After trying several sophisticated feeders I have settled on simply having a jar or bucket with some nylon screen hanging down into it for the bees to climb on. I never have drownings with these and they are super simple (and cheap) to make. I thought I'd share.







I used to have screen going all the way around like the jar on the right, but sometimes the bees would get underneath it and get stuck and would drown when I filled it (it was also more work to make, and harder to clean). Now I just hang a couple of strips of nylon mesh down and the bees can access the whole jar, and they never get stuck. More recently I have begun to use small paint buckets (I got these at Home Depot for about $2 each). 







The blue one holds 2.5 quarts and the red one holds 5 quarts. I also use these feeders for my Langs in warm weather.


----------



## Chemguy (Nov 26, 2012)

That's wonderfully simple. Last year, I open fed the bees about 150 yards from the hives without problem. This year, the same produced crazy amounts of robbing. It's probably due to the fact that I have a mixture of colony strengths this year. I'm going to keep your idea in mind for the next time I give open feeding a try. Thanks!


----------



## BobRagsdale (Nov 23, 2014)

Chemguy said:


> I'm going to keep your idea in mind for the next time I give open feeding a try.


Nice. I haven't used them for open feeding however - I stick these inside the hive.


----------



## SteveStevenson (Feb 14, 2014)

Wow thats the epitome of KISS! Any reason you can think of that a piece of hardware cloth wouldn't work? How do you put them in a lang hive?


----------



## EvanS (Feb 27, 2015)

This is my first year keeping bees, and I only needed to feed for a couple days before peaches bloomed. I used mason jars with small holes poked into the lids with thumb tacks. I had two sets of follower boards, one of them had three half inch holes for the bees to get through. Then I just sat the mason jars upside down on 3/4 in pieces of wood between the followers. The bees had no problem feeding. However, they were new packages and maybe full hives need more.


----------



## BobRagsdale (Nov 23, 2014)

SteveStevenson said:


> Any reason you can think of that a piece of hardware cloth wouldn't work?


Hardware cloth works fine. I like the nylon screen better because it is so flexible that I can just flip the screen back and shake out any bees that might be under it if I want to fill it again quickly. 
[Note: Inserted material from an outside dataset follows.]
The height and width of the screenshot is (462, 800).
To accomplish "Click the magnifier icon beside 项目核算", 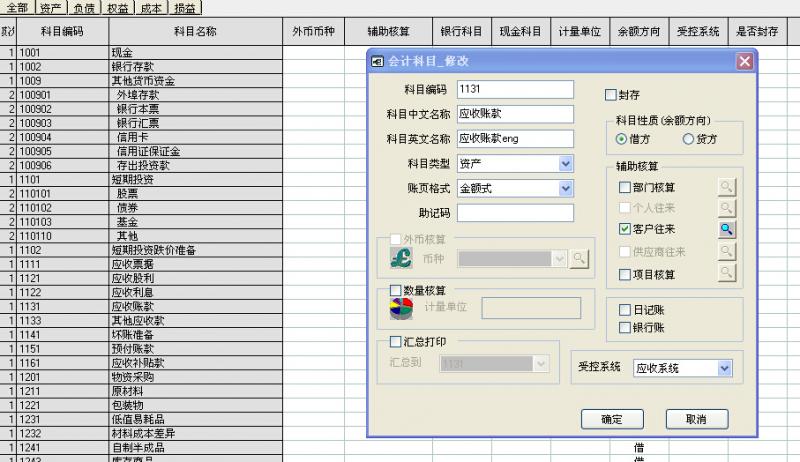I will (727, 273).
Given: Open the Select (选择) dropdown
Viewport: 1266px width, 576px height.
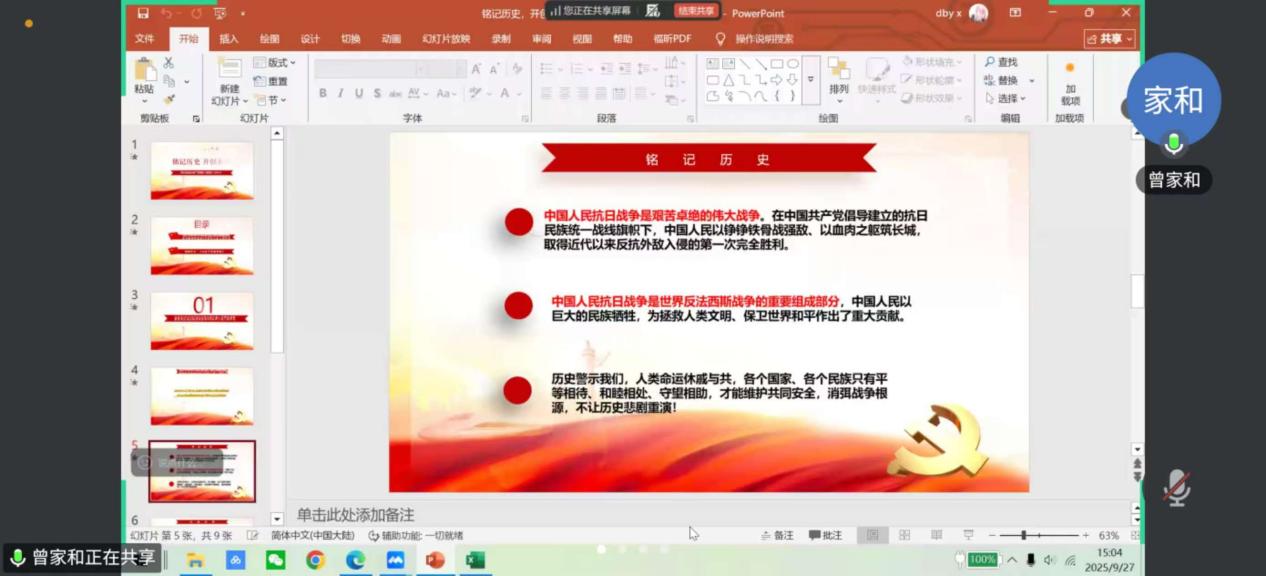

Heck, the other day I went to my outyard to feed and I forgot my feeders so I made some up real quick using some plastics cups and water bottles. I just tore up a cotton rag and draped that down into each jar and secured it at the top with a rubber band. It worked great - they drank every last drop. The only problem with cotton cloth is that over time it will go moldy.


----------



## BobRagsdale (Nov 23, 2014)

SteveStevenson said:


> How do you put them in a lang hive?


I just set the jar/bucket on top of the bars then put an empty box and a cover on. Same as you would do with a baggie feeder.


----------



## larrypeterson (Aug 22, 2015)

Thanx for the feeder information. 

I really like top hive feeders inside the hive, I recently purchased 5 that are plastic and use a center mesh to allow bees to feed from either side. The problem with these "super feeders" is that the cut wire mesh has gaps toward the bottom that allow many bees in to drown when the syrup gets low. I have repaired 4 of them with "gorilla glue" that foams up to close the gaps. The fifth one will require a new screen refit. At $25.00 a pop, one would think they could be a bit more careful fitting the screen.

I am going to try your method. I have used chicken waterers with gravel in the outer dish. That works pretty well but is labor intensive. I have looked for 2-quart bottles with the small mouth but find them scarce. The top feeders I am trying now hold nearly four gallons. I did cut out some 2 inch shims and drilled holes in the side. I covered the holes and one side of the shim with #8 hardware cloth. This keeps out any bees that might get under the lid and makes a terrific went.

Again, thanx for sharing your bucket& screen invention. Best wishes LP


----------